**Aim of the exercise:** For this exercise, copy the data exactly and omit any images.

**Excerpted records:**
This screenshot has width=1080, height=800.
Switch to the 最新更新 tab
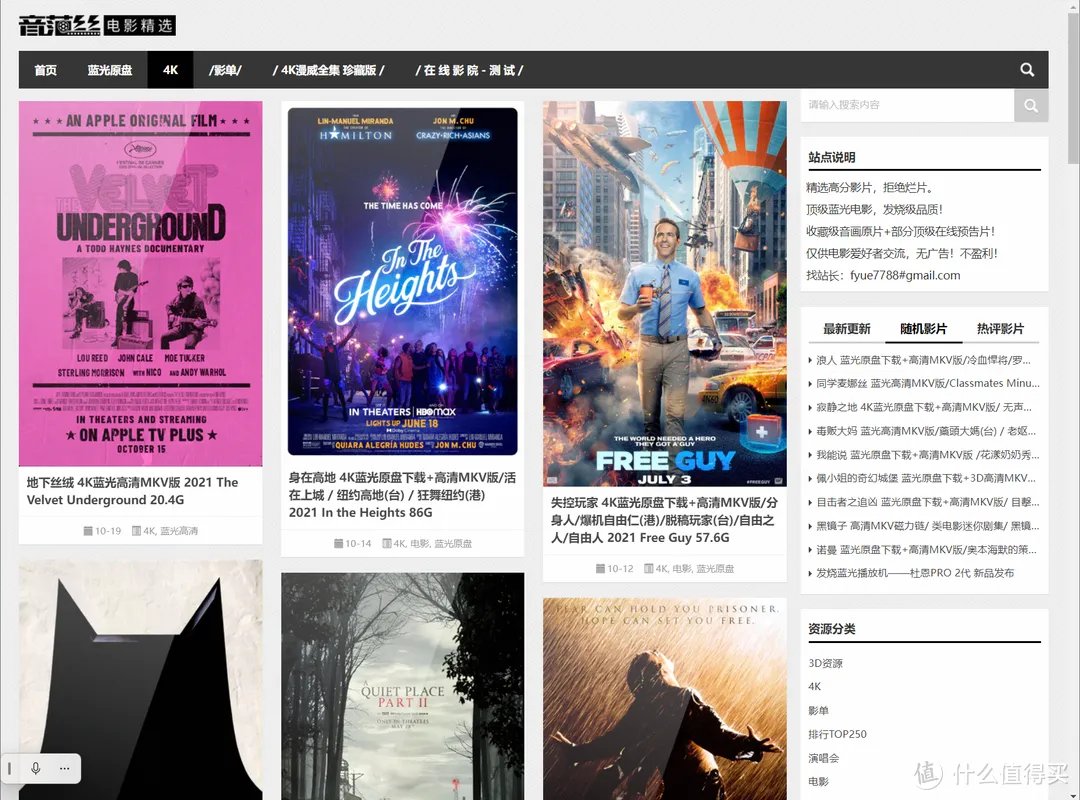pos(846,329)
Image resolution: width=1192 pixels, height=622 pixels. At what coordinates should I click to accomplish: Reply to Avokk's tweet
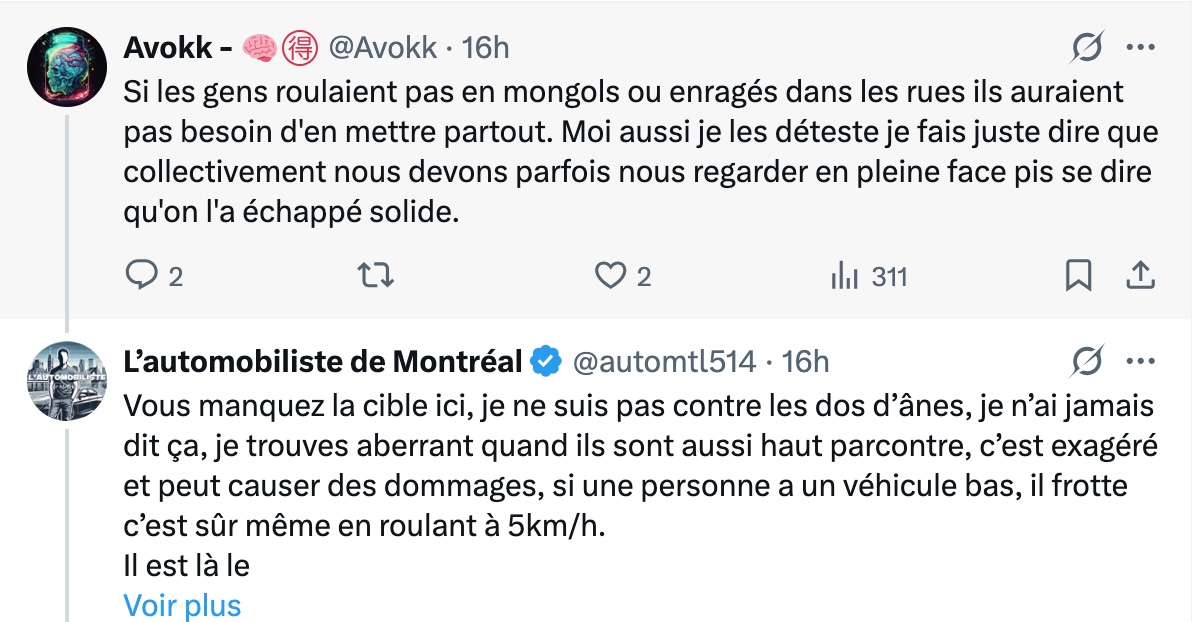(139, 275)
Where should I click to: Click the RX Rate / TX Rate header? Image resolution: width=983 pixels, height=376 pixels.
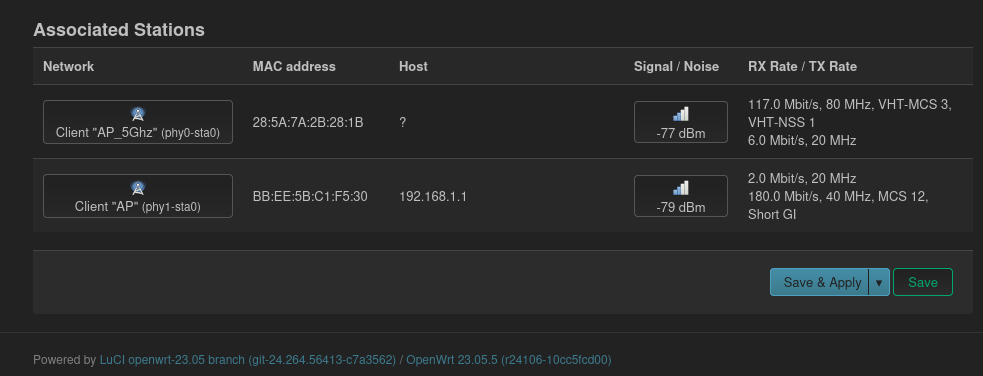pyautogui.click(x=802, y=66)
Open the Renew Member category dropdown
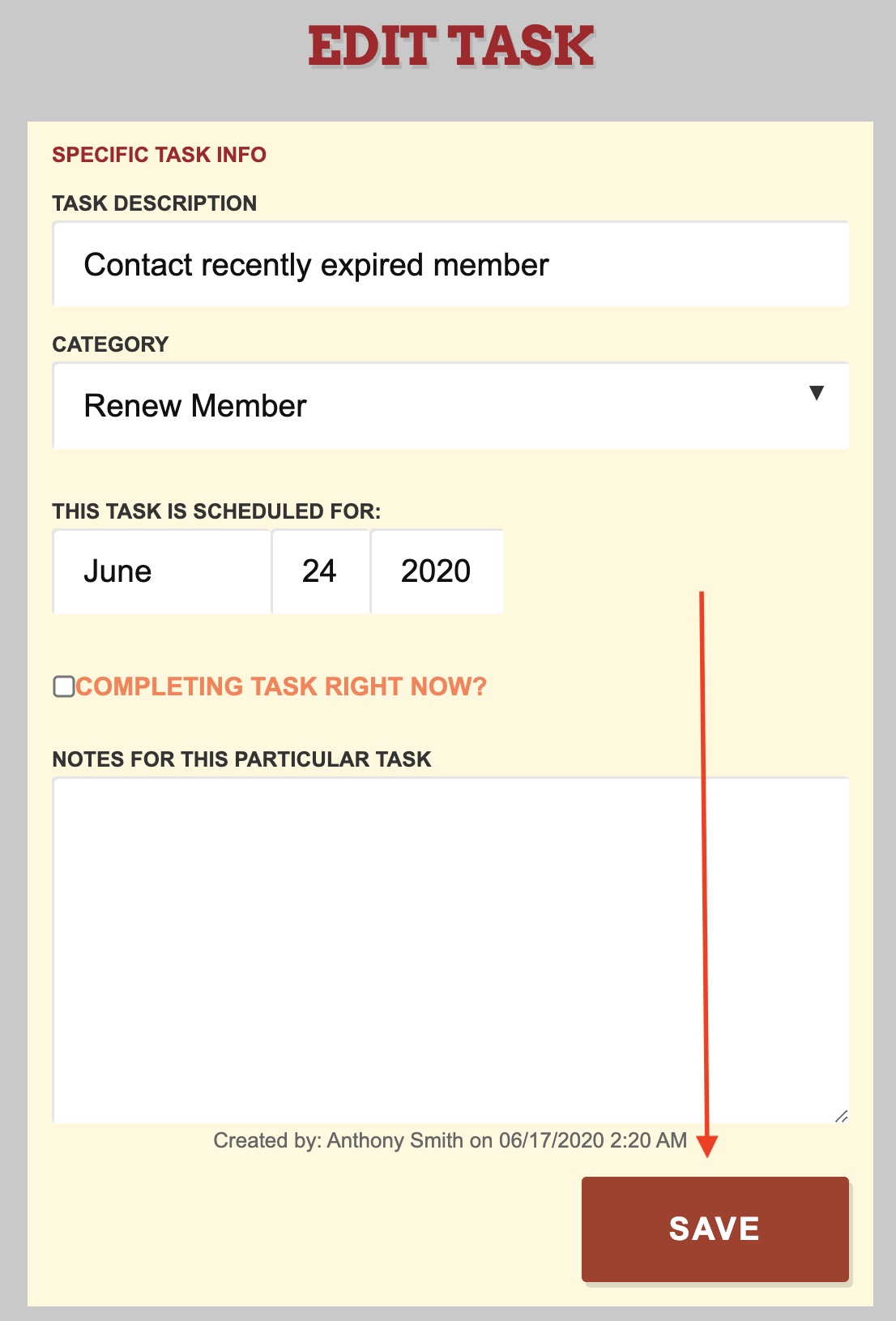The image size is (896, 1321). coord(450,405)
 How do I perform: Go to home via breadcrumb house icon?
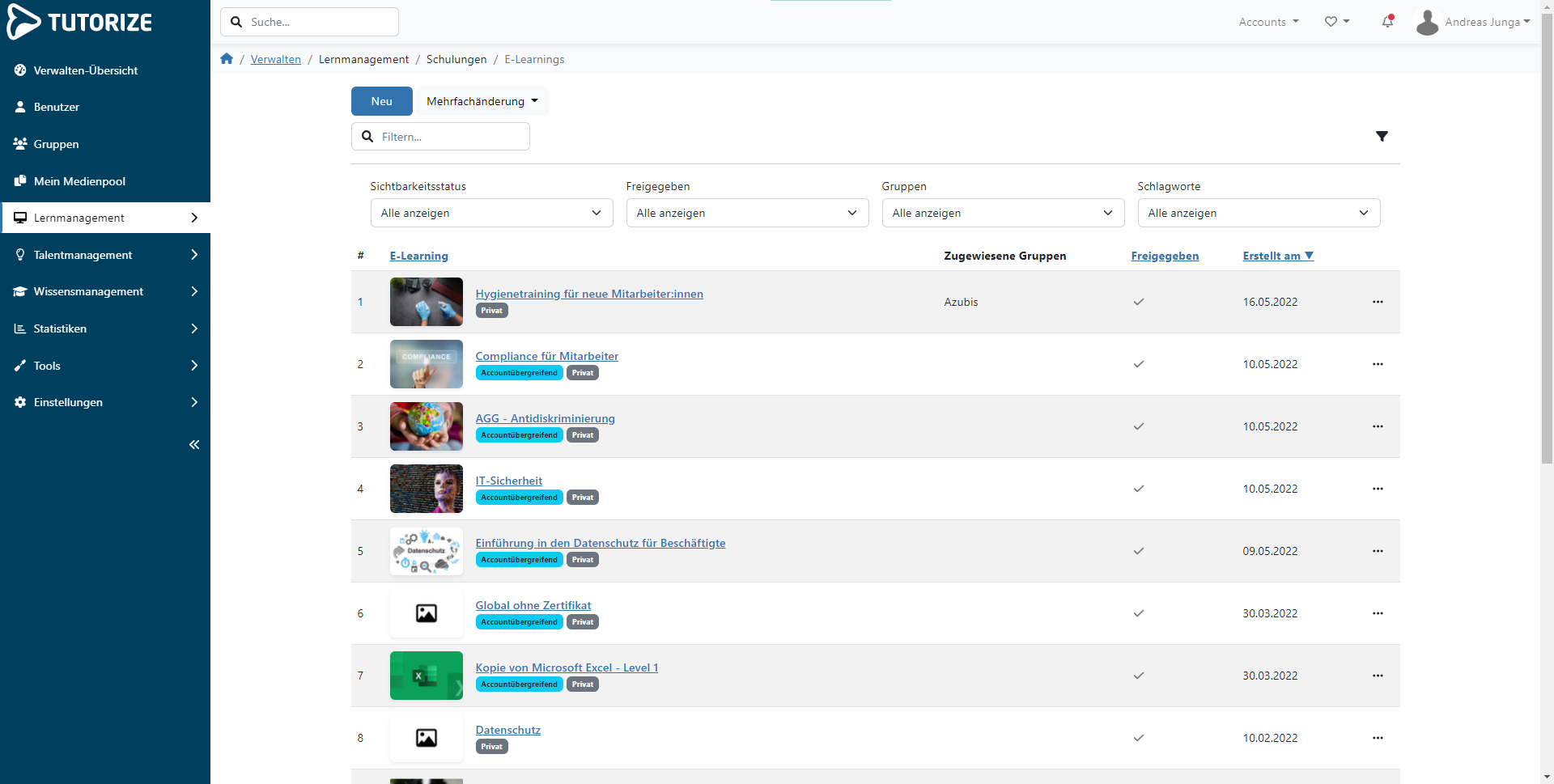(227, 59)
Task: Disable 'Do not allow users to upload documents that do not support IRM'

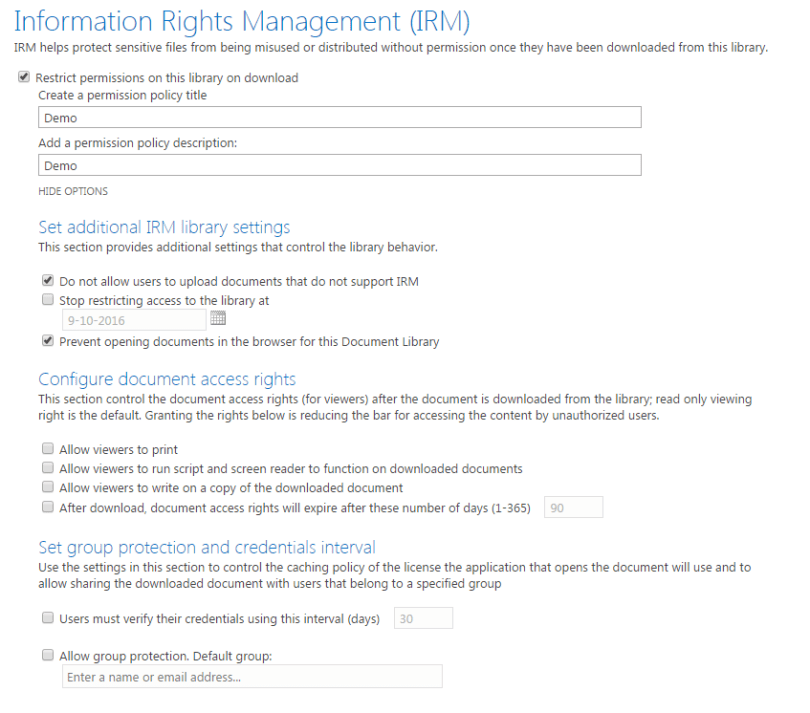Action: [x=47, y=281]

**Response below:**
This screenshot has width=1080, height=800.
Switch to the 最新更新 tab
pos(846,329)
Image resolution: width=1192 pixels, height=622 pixels. At what coordinates should I click to accomplish: Reply to Avokk's tweet
(139, 275)
Where should I click to: Click the RX Rate / TX Rate header? Image resolution: width=983 pixels, height=376 pixels.
pyautogui.click(x=802, y=66)
Open the Renew Member category dropdown
The image size is (896, 1321). coord(450,405)
 How do I perform: Go to home via breadcrumb house icon?
(227, 59)
Task: Disable 'Do not allow users to upload documents that do not support IRM'

Action: [x=47, y=281]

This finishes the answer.